Romantic Rocks, Aesthetic Geology

Romantic Rocks, Aesthetic Geology
Author: Noah Heringman
Publisher: Cornell University Press
Total Pages: 327
Release: 2011-02-23
Genre: Literary Criticism
ISBN: 0801457513

Why are rocks and landforms so prominent in British Romantic poetry? Why, for example, does Shelley choose a mountain as the locus of a "voice... to repeal / large codes of fraud and woe"? Why does a cliff, in the boat-stealing episode of Wordsworth's Prelude, chastise the young thief? Why is petrifaction, or "stonifying," in Blake's coinage, the ultimate figure of dehumanization?
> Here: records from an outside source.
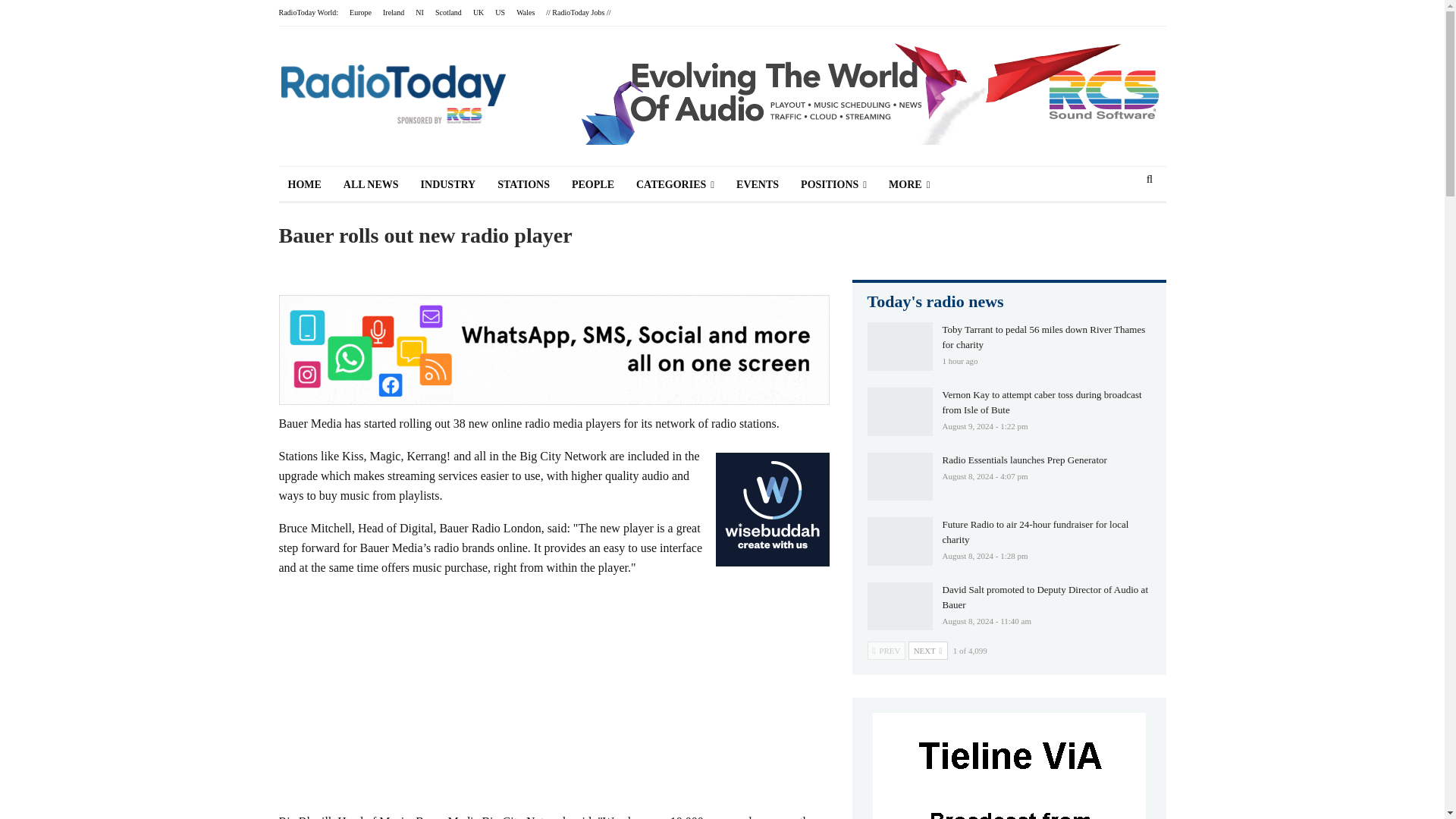
CATEGORIES (675, 185)
Europe (360, 12)
STATIONS (523, 185)
US (500, 12)
RadioToday World: (309, 12)
Wales (525, 12)
HOME (304, 185)
PEOPLE (592, 185)
Advertisement (554, 696)
ALL NEWS (370, 185)
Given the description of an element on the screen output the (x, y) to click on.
Noah Heringman maintains that British literary culture was fundamentally shaped by many of the same forces that created geology as a science in the period 1770–1820. He shows that landscape aesthetics—the verbal and social idiom of landscape gardening, natural history, the scenic tour, and other forms of outdoor "improvement"—provided a shared vernacular for geology and Romanticism in their formative stages.Romantic Rocks, Aesthetic Geology reexamines a wide range of eighteenth- and nineteenth-century poetry to discover its relationship to a broad cultural consensus on the nature and value of rocks and landforms. Equally interested in the initial surge of curiosity about the earth and the ensuing process of specialization, Heringman contributes to a new understanding of literature as a key forum for the modern reorganization of knowledge.